[Exercise goal]
From the line containing "The image size" through the last line of the records below, output every line exactly as it appears, but leave out the pictures.

[Data entries]
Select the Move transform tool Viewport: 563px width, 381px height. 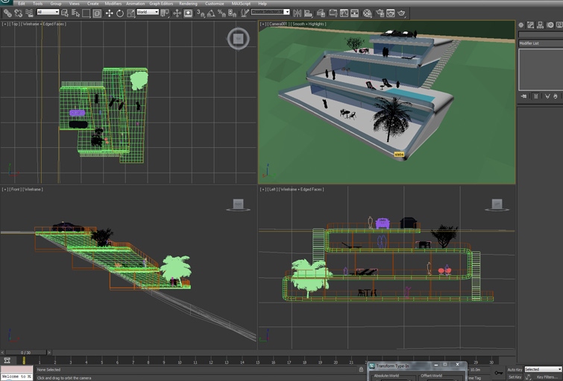110,13
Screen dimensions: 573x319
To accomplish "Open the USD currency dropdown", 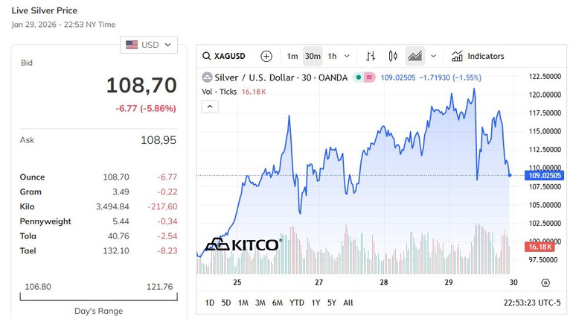I will (149, 45).
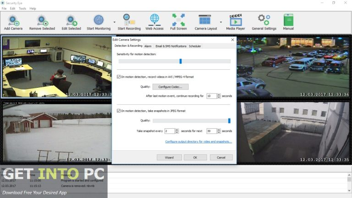Toggle record videos in AVI/MPEG-4 checkbox

[x=119, y=77]
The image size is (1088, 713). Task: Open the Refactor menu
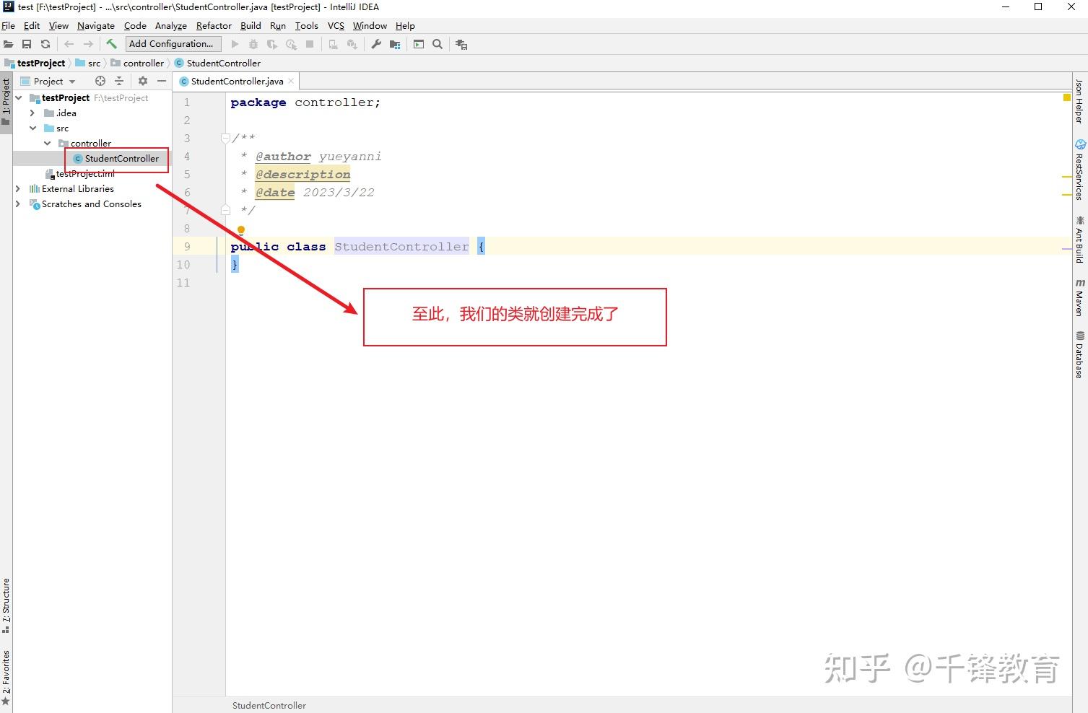click(x=214, y=26)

[Answer for this exercise]
The image size is (1088, 713). Task: Open the Refactor menu
click(x=214, y=26)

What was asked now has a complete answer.